According to OUTA, NSFAS announced that it needs 397 000 beds for NSFAS beneficiaries in the 2024 academic year, which begins across the country around January, but by 4th October 2023 the scheme only had 25 803 of the required beds (or 6.5 percent) accredited, according to reports to the Higher Education Portfolio Committee.

“It is highly unlikely that there will be enough beds accredited by the time universities and TVET colleges start in January 2024. This means that thousands of students will kick off the year without accommodation yet again,” says Rudie Heyneke, Investigations Manager of OUTA.

OUTA continues that students faced a similar problem at the start of 2023, as NSFAS’ alleged lack of foresight and preparation left thousands of students without proper accommodation since the scheme caps the accommodation allowance to R45 000 per student per year.
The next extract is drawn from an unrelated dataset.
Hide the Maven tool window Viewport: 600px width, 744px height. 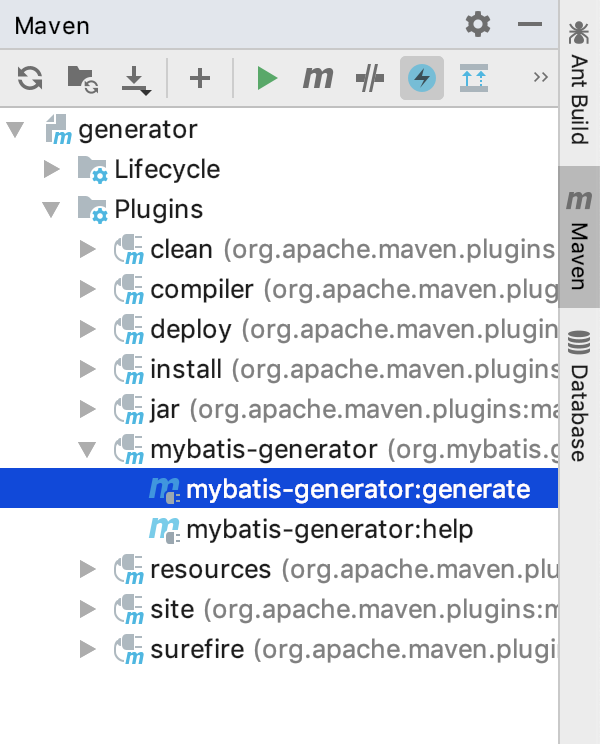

At the start of the 2023 academic year, a similar crisis led to widespread student protests, as thousands of students were left stranded after NSFAS capped student accommodation at R45 000 per student per year.

That means students can only pay around R3 750 per month for a place to live. The result of this, as NSFAS was unable to supply enough accredited accommodation that could work with the scheme and its beneficiaries, was protest action. “Some students resorted to sleeping in public places, libraries, hallways, bathrooms or in makeshift accommodation, also leading to many going to classes on empty stomachs as they had nowhere to cook any meals,” OUTA says.

NSFAS digs its own grave says OUTA

Why is NSFAS having problems finding accredited beds for students? Because of recent changes the scheme made that makes it more difficult for companies to sign up to be NSFAS accommodation, including a new fee of R100 to R200 for these companies to register beds with NSFAS.

If a company wants to register six beds, for example, they must now pay the scheme R600 for registering. NSFAS then deducts a further 5 percent from the rental amount as a “licence fee” for the use of its platform. Of course, this limits the amount of companies that would want to sign up with the scheme to accommodate learners.

NSFAS also lowered the allowance it gives to students for accommodation from R60 000 per year in 2022 making it harder for students to pay for and find their own accommodation.

If its alleged inability to find beds for beneficiaries was not enough, another issue stems from the fact that NSFAS has strict requirements for companies that it “licenses” to provide homes for students, including having an occupational health and safety inspector, building inspector, and proper amenities in the living quarters themselves (one sink, one toilet, enough air circulation, etc.), but – as OUTA points out – a majority of the scheme’s 39 service providers do not meet these requirements.

These accommodation providers “range from debt collectors and an individual who is currently charged with corruption and money laundering, to government employees, politically exposed persons and student accommodation developers who are now also acting as accommodation accreditors. Some of the companies were registered only after the tender was advertised,” OUTA says.

In 2023, NSFAS funded the studies of around 1.1 million students but due to budget cuts hitting tertiary education, around 120 000 less students may receive funding for the 2024 academic year. The scheme is now scrambling to right its wrongs ahead of the start of classes next year.

This includes formulating a new way to pay students, finding a new CEO, figuring out what to do with the four fintech companies it spent a billion Rand onboarding (are they fired or not), and then taking in around a million new students and making sure they receive their allowances on time. Some might say that the task at hand is impossible.